The structural fact about the Biennale Internationale de Casablanca is not its South-South curatorial argument but the institutional architecture it operates within: an artist-founded, association-led biennial programmed in Morocco's commercial capital, outside the state cultural-policy apparatus that anchors most African biennials of comparable ambition.
Across the African biennial landscape the principal organising authority is, with rare exceptions, the state. Dak'Art is a Senegalese state biennial; the Cairo Biennale is an Egyptian state biennial; the Bamako Encounters operate under the Malian Ministry of Culture in partnership with the Institut français. The Biennale Internationale de Casablanca sits outside this institutional pattern. It was founded in 2012 by the Moroccan photographer Mostapha Romli as an independent curatorial platform, and since 2014 has operated under the aegis of the Maroc Premium Foundation — a private Moroccan cultural foundation Romli also founded. The continuing institutional fact about the Casablanca Biennale is that it is an artist-association-led biennial in a country whose state contemporary art infrastructure remains, by international comparison, underdeveloped.

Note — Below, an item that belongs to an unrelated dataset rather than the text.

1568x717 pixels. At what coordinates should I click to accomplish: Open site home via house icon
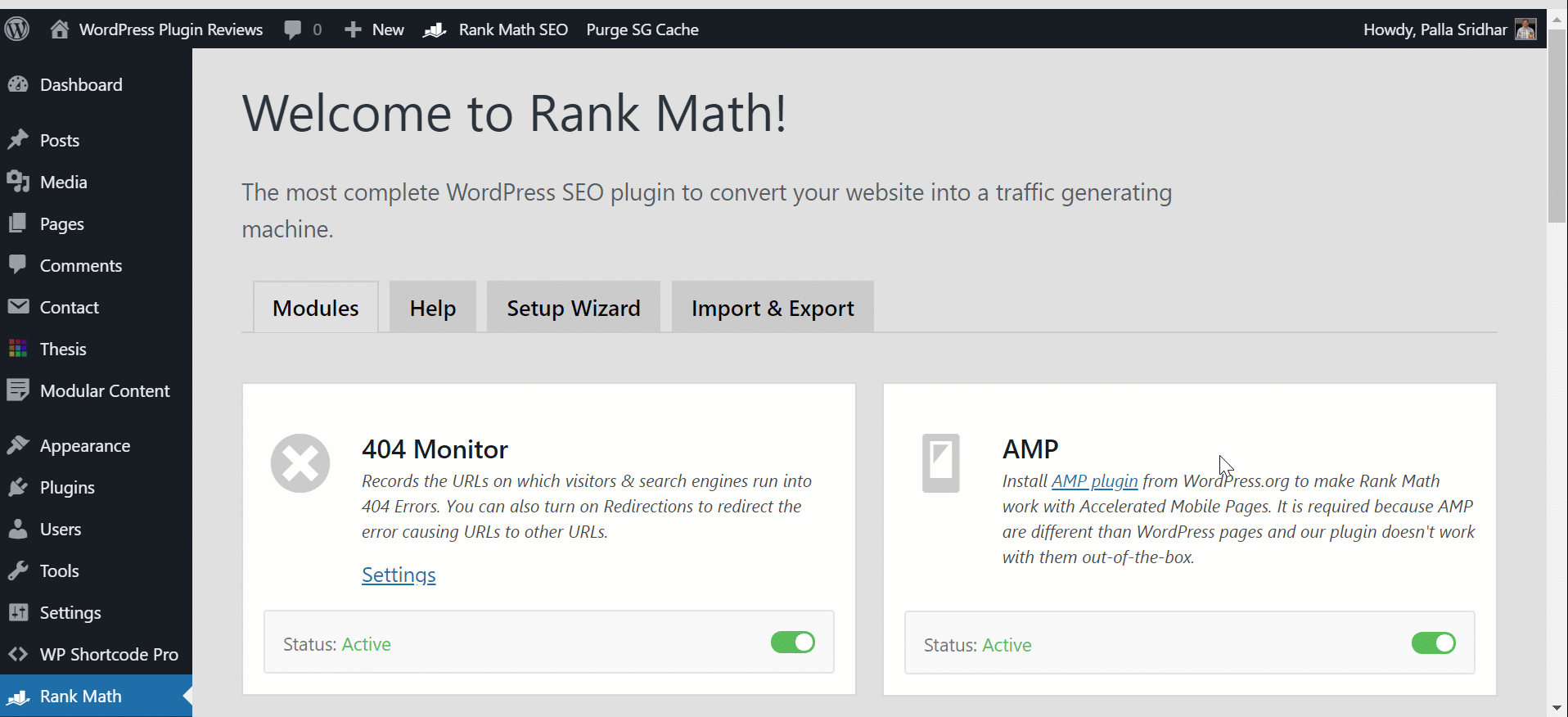(x=59, y=29)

The structural argument this institutional form makes is consequential. The Casablanca Biennale operates without the cultural-diplomacy partnerships that produce both the funding and the curatorial geometry of most African biennials — without the Institut français anchoring, without the European foundation philanthropy at Marrakech Biennale scale, without the cultural-ministry coordination that produces Dak'Art's biennial rhythm. What it has instead is the institutional architecture of an artist-founded association, with the curatorial freedom and the institutional precarity that arrangement entails. The South-South curatorial frame the biennial has programmed across five editions — and the choice of Christine Eyene as Artistic Director for the 4th and 5th editions — is intelligible only against the structural fact that the institutional authority programming the biennial is the founding artist and the small association around him, not a ministry, not a foundation board with a permanent executive, not a state cultural apparatus.
The 2018 edition registered the cost of this institutional form. Siddhartha Mitter's Artforum diary of the 4th Biennale opening reported that fifteen of the thirty-five participating artists signed a letter to the organisers enumerating poor communication, late travel bookings, missing per diems and uncovered costs, and no installation assistance — the operational difficulties characteristic of a biennial programmed at international ambition through association infrastructure rather than ministry-scale logistics. The episode is structurally instructive: the curatorial argument of the 4th edition was internationally credible (Eyene's Tales from the Water Margins attracted strong submissions and the review's substantive readings were of the artists' work) but the institutional architecture supporting the artists during the opening was not at the scale the curatorial ambition required.
That Casablanca — Morocco's economic and most populous city — has anchored the biennial rather than Marrakech is itself a structural argument. Marrakech is Morocco's cultural-tourism capital and was the site, until 2016, of the Marrakech Biennale (paused indefinitely after the 2017–2018 Foundation crisis). The Casablanca Biennale's continuing operation in Morocco's commercial capital, through year-round programming at the BIC Project Space opened in 2019, makes a different institutional argument from the Marrakech model: that a Moroccan biennial does not require the cultural-tourism economy of Marrakech, the philanthropic-foundation architecture of the Branson–Kabbaj generation, or the international art-world cultural infrastructure that the Marrakech Biennale Foundation assembled across its six editions. Whether the artist-association biennial model produces the institutional durability the state-anchored or foundation-anchored models have offered is the continuing structural question of the Casablanca Biennale's institutional history.